There are, of course, no references to "Israeli authorities" in the Christian Bible. Only a man who sees Israel as a lineal descendant of the Pharisees could write such a sentence. But then again, the security fence itself is a crime against Christianity, according to Carter; it "ravages many places along its devious route that are important to Christians." He goes on, "In addition to enclosing Bethlehem in one of its most notable intrusions, an especially heartbreaking division is on the southern slope of the Mount of Olives, a favorite place for Jesus and his disciples." One gets the impression that Carter believes that Israelis -- in their deviousness -- somehow mean to keep Jesus from fulfilling the demands of His ministry.

There is another approach to Arab-Israeli peacemaking, of course -- one perfected by another Southern Baptist who became a Democratic president. Bill Clinton's Middle East achievements are enormous, especially when considering the particular difficulties posed by his primary Arab interlocutor. Jimmy Carter was blessed with Anwar al-Sadat as a partner for peace; Bill Clinton was cursed with Yasser Arafat. In his one-sided explication of the 1990s peace process, Carter systematically downplays Clinton's efforts to bring a conclusion to the conflict, with a secure Israel and an independent Palestine living side by side, and repeatedly defends the indefensible Arafat. Carter doesn't dare include Clinton's own recollections of his efforts at the abortive Camp David summit in 2000 because to do so would be to acknowledge that the then-Israeli prime minister, the flawed but courageous Ehud Barak, did, in fact, try to bring about a lasting peace -- and that Arafat balked.
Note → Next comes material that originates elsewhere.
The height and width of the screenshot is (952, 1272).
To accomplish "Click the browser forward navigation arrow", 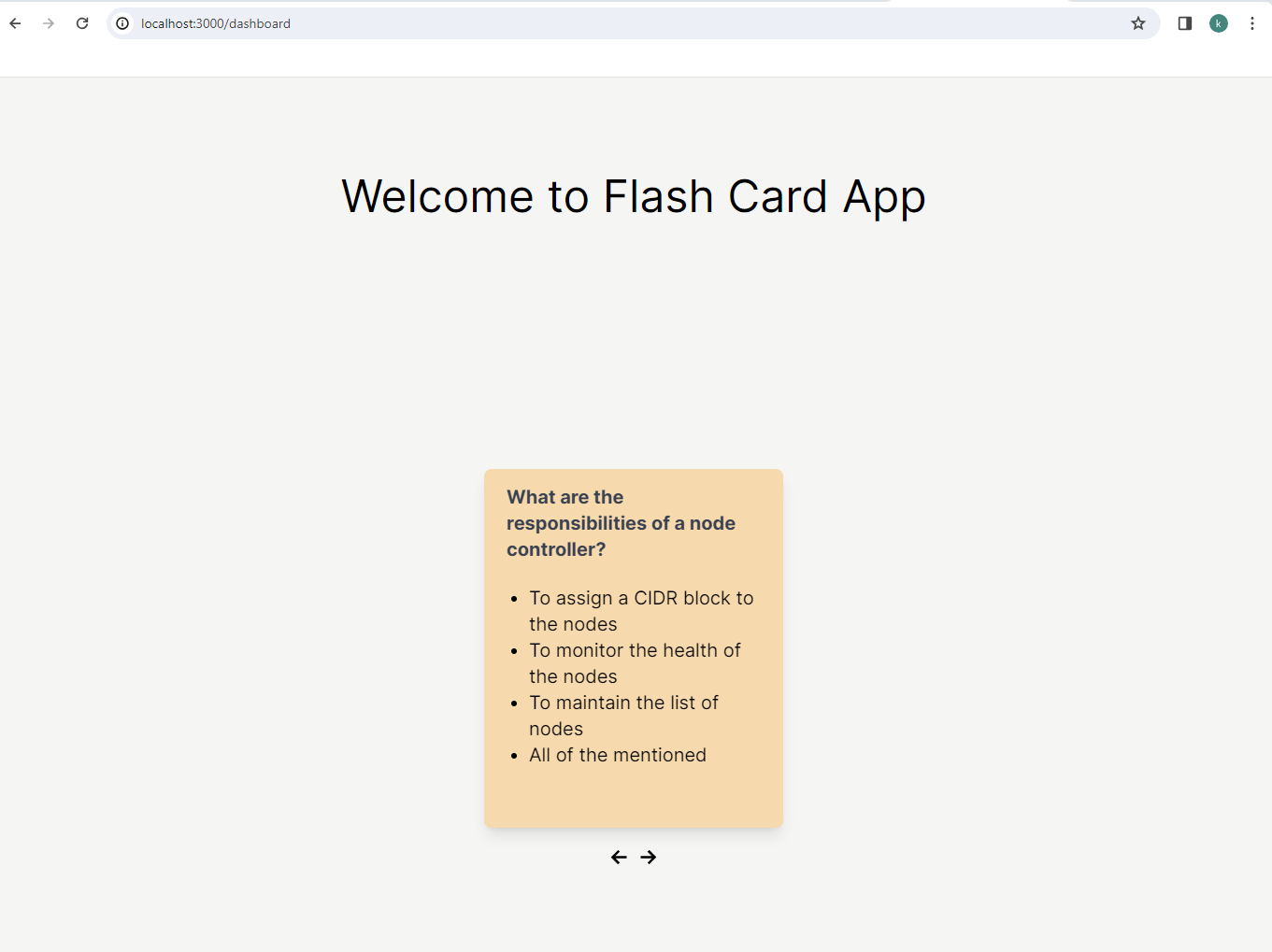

In a short chapter on the Clinton years, Carter blames the Israelis for the failures at Camp David. But I put more stock in the views of the president who was there than in those of the president who wasn't. "On the ninth day, I gave Arafat my best shot again," Clinton writes in My Life. "Again he said no. Israel had gone much further than he had, and he wouldn't even embrace their moves as the basis for future negotiations." Clinton applied himself heroically over the next six months to extract even better offers from Israel, all of which Arafat wouldn't accept. "I still didn't believe Arafat would make such a colossal mistake," Clinton remembers, with regret. According to Carter, however, Arafat made no mistakes. The failure was Israel's -- and by extension, Clinton's.

Carter succeeded at his Camp David summit in 1978, while Clinton failed at his in 2000. But Clinton's achievement was in some ways greater because he did something no American president has done before (or since): He won the trust of both the Palestinians and the Israelis. He could do this because he seemed to believe that neither side was wholly villainous nor wholly innocent. He saw the Israeli-Palestinian crisis for what it is: a tragic collision between right and right, a story of two peoples who both deserved his sympathy. In other words, he took the Christian approach to making peace.